The bipartisan measure also would require lawmakers and lobbyists to have a mandatory four hours of training in state ethics laws.
It passed 8-1, with Rep. David Craig, R-Big Bend, voting no. He declined comment after the vote.
In its original form, the bill would have reinstated the requirement that people
present a photo ID to vote, a measure that is currently tied up in lawsuits that allege the requirement is an unconstitutional infringement on voters’ rights. A variety of other provisions in the sweeping bill had drawn strong opposition from clean government and civil rights groups.
But Monday, the committee adopted a substitute amendment that stripped the most controversial aspects of Assembly Bill 225 out.
In addition to reinstating photo ID, those killed provisions would have legalized secret, corporate financing of so-called issue ads; allowed the governor more leeway in choosing nominees to the nonpartisan Government Accountability Board; further limited the time for in-person absentee balloting and made it harder to recall local elected officials.
However, committee chairwoman Kathleen Bernier, R-Chippewa Falls, said she expects all of those issues to resurface some time after the Legislature returns from its summer break.
The substitute amendment OK’d Monday would double the maximum limit for contributions by individuals to candidates for state office.
For example, donors could give $20,000 to candidates for governor, attorney general or state Supreme Court justice, up from the current maximum of $10,000.
Contributors could give $1,000 to Assembly candidates, double the current limit of $500 per candidate; and $2,000 to state Senate candidates, up from the current $1,000 limit .
The bill also would require
the GAB to review those limits every two years to adjust for inflation.
The bipartisan replacement also would allow voters to register online for the first time in Wisconsin by providing a driver’s license or official state identification number.
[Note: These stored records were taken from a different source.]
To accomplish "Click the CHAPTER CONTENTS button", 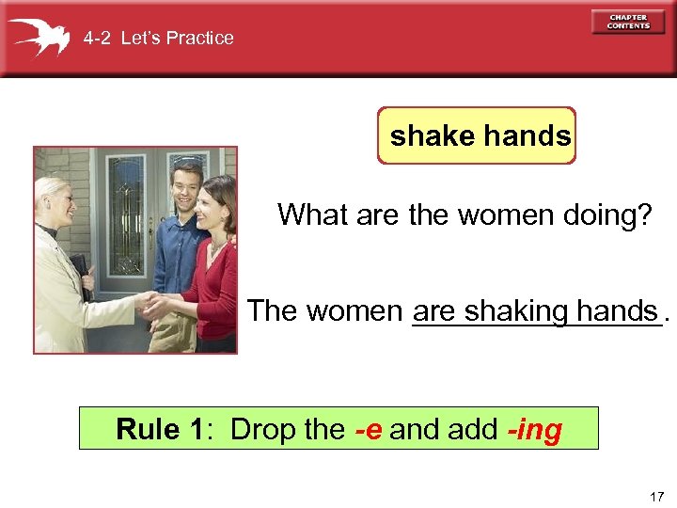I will (x=628, y=22).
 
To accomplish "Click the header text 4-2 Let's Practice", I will (x=158, y=39).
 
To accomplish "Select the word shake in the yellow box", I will (x=433, y=136).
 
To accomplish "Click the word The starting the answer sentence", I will (x=272, y=310).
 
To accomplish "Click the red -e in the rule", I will (x=368, y=430).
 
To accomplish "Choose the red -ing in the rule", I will (x=534, y=430).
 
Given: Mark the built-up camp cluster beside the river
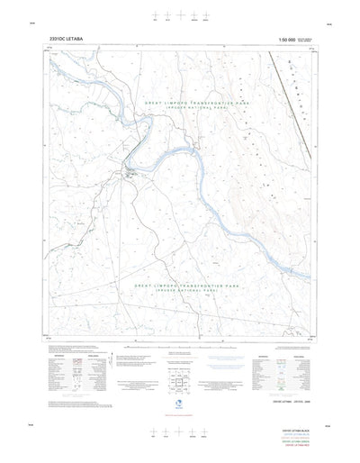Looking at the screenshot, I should pos(131,170).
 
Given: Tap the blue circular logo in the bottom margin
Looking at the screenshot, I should pos(180,404).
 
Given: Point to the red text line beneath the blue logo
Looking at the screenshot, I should pos(180,415).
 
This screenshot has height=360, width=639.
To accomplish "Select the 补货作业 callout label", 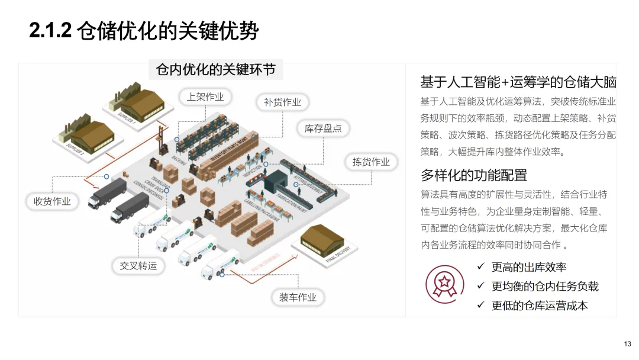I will click(x=282, y=102).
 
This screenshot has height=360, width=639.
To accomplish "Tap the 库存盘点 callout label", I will click(x=322, y=128).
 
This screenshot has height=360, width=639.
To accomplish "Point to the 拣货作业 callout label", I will click(x=371, y=162).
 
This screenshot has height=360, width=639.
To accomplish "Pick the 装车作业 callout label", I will click(x=298, y=297).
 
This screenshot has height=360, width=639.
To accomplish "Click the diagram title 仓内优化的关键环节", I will click(x=215, y=70).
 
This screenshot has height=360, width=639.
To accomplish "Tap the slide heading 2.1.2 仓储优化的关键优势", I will click(x=144, y=31).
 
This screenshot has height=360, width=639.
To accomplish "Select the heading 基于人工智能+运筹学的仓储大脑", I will click(x=518, y=82).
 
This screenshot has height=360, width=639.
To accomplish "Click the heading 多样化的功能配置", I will click(x=473, y=175).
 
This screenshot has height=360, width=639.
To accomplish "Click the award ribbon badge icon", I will click(x=445, y=282).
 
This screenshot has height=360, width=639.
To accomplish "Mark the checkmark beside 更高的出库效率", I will click(x=481, y=267).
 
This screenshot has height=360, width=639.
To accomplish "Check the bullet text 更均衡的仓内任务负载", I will click(x=545, y=287).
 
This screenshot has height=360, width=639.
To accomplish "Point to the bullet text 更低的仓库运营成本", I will click(x=540, y=306).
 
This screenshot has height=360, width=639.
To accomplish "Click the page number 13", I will click(x=628, y=344).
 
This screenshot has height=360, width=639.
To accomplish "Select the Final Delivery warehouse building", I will click(x=322, y=240).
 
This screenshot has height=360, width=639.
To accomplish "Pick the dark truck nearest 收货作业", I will click(x=107, y=192).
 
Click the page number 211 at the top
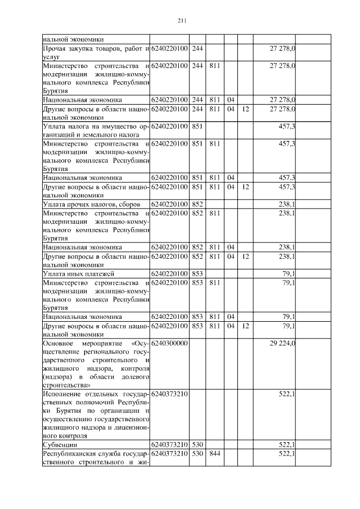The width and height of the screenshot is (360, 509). click(x=181, y=21)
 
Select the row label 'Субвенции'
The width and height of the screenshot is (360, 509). click(x=58, y=444)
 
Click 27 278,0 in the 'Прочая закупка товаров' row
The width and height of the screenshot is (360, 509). click(x=283, y=49)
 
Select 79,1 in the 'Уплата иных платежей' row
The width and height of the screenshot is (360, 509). click(x=290, y=273)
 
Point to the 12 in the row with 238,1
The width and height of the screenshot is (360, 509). click(x=245, y=256)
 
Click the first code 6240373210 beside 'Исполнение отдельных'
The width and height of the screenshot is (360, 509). click(x=169, y=394)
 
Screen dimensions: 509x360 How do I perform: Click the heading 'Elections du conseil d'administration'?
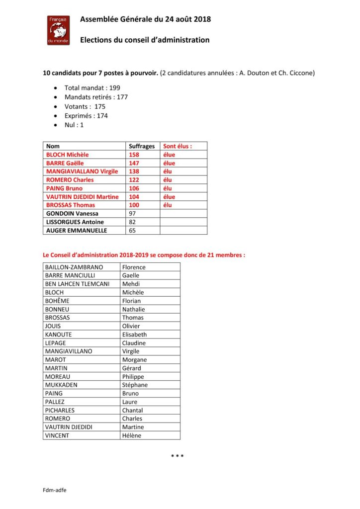pyautogui.click(x=145, y=40)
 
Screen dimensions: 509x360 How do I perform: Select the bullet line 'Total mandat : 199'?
pyautogui.click(x=92, y=88)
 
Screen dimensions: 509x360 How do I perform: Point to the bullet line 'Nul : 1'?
pyautogui.click(x=74, y=125)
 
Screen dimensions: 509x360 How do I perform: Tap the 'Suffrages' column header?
pyautogui.click(x=142, y=147)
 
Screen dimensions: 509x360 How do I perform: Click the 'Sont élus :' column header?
pyautogui.click(x=178, y=147)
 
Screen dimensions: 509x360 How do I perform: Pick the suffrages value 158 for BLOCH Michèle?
pyautogui.click(x=134, y=155)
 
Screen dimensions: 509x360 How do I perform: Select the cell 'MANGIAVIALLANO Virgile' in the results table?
pyautogui.click(x=82, y=171)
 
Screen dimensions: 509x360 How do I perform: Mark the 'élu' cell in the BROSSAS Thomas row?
pyautogui.click(x=169, y=205)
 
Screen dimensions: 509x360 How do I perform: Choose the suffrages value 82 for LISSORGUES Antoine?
pyautogui.click(x=133, y=222)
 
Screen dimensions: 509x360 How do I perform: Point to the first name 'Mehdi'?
pyautogui.click(x=132, y=284)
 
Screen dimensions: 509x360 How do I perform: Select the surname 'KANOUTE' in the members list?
pyautogui.click(x=58, y=335)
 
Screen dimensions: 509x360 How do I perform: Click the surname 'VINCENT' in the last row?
pyautogui.click(x=57, y=435)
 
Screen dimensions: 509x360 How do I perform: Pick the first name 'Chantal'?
pyautogui.click(x=132, y=410)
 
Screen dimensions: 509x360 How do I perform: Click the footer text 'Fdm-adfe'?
pyautogui.click(x=54, y=490)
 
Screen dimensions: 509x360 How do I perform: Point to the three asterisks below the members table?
pyautogui.click(x=178, y=456)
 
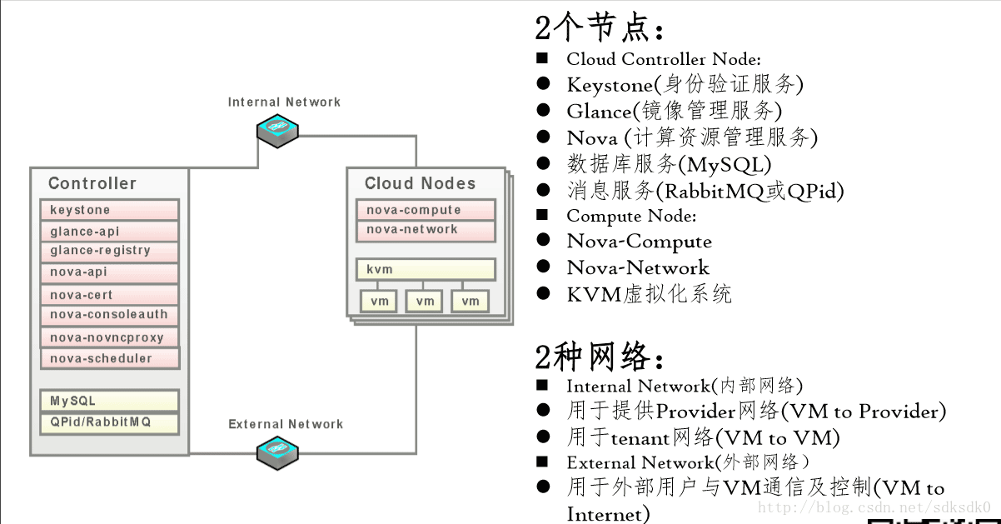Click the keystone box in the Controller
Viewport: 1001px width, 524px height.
pyautogui.click(x=109, y=210)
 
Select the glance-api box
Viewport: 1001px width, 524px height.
pyautogui.click(x=109, y=232)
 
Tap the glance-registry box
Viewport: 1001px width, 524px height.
pyautogui.click(x=109, y=251)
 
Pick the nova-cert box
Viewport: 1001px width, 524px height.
pyautogui.click(x=109, y=295)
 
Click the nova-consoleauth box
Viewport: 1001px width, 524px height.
pyautogui.click(x=109, y=315)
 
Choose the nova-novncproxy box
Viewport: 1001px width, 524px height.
pyautogui.click(x=109, y=337)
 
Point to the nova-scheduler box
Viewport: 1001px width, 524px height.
pyautogui.click(x=109, y=358)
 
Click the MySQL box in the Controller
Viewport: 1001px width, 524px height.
pyautogui.click(x=109, y=401)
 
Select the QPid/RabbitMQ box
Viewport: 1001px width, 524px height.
pyautogui.click(x=109, y=422)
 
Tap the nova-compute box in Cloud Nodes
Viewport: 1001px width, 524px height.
pyautogui.click(x=426, y=210)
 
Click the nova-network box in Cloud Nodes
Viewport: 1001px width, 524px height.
pyautogui.click(x=426, y=230)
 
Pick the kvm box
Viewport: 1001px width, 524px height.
pyautogui.click(x=426, y=270)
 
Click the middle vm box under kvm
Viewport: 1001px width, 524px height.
pyautogui.click(x=424, y=301)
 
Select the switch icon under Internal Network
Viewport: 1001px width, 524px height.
pyautogui.click(x=277, y=130)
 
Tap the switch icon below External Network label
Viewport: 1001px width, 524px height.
pyautogui.click(x=277, y=451)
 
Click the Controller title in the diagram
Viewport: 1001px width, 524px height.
pyautogui.click(x=92, y=183)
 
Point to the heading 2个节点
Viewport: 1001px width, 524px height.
pyautogui.click(x=600, y=29)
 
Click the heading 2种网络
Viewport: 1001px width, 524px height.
pyautogui.click(x=600, y=357)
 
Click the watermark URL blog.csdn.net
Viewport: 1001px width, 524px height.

Changes of address also could be made electronically.
Bernier said the online registration provisions would be implemented in the next biennium, which begins in July 2015, because of their significant
The bill also extends the time frame during which lobbyists may make contributions, but it also would require that lobbyists report activity related to state procurement decisions. Currently, lobbyists must report lobbying on proposals, rules and bills.
AB 225, whose chief sponsor is Rep. Jeff Stone, R-Greendale, now heads to the floor of the Assembly for a final vote in that body on Wednesday. It still faces a vote in the state Senate.
Rep. Fred Kessler, D-Milwaukee, thanked Bernier for helping craft a measure that takes into account concerns raised by the public and members of the minority party. He called the bill “significantly fairer than the original proposal.”
Rep. Therese Berceau, D-Madison, agreed, saying she was grateful that Republicans agreed to remove policies that Democrats considered “rather egregious.”
In an interview, Bernier said she had received “a lot of emails” opposing the earlier version of the bill and that “both sides of the aisle came together to discuss what we could agree on.”
After the vote, Common Cause in Wisconsin executive director Jay Heck applauded the rejection of some of the bill’s most controversial elements. But he said raising the contribution limits is no reform.
“This is one of those bills where you’re grateful some of the bad things are taken out of it,” Heck said. “But this isn’t progress.”